Your task: Pick out every line of the items below that contains the string "Click", matching case exactly. Copy each such line in full.

Given data:
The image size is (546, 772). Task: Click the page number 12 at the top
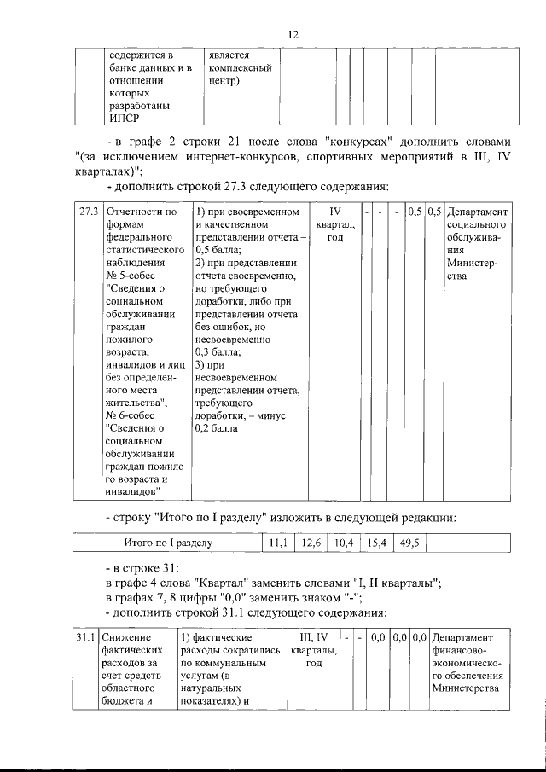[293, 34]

...

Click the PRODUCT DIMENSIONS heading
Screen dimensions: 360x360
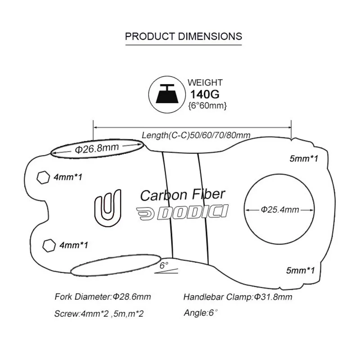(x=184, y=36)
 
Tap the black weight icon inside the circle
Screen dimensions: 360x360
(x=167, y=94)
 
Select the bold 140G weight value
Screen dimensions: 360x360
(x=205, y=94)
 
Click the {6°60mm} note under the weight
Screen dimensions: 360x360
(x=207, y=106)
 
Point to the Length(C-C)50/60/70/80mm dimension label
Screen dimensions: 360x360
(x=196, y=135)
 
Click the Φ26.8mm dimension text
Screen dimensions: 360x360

The reply:
The image size is (546, 772). Task: Click the page number 12 at the top
Click the PRODUCT DIMENSIONS heading
Click the {6°60mm} note under the weight
Click the Φ26.8mm dimension text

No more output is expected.